TASK DIRECTIONS:
Below this sentence is a listing; return exactly its lines from the one with "Select the 서류전형 step box" to the one with "Where should I click to: Click", both kept, and nothing more.

INPUT RECORDS:
——————
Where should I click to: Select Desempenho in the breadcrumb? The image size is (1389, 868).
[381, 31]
——————
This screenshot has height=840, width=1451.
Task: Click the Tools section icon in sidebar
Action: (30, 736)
——————
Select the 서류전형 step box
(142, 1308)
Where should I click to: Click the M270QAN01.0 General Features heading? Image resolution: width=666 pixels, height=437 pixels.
——————
ANSWER TO THIS PROBLEM:
Select the 서류전형 step box
(142, 1308)
Where should I click to: Click the M270QAN01.0 General Features heading? Image resolution: width=666 pixels, height=437 pixels.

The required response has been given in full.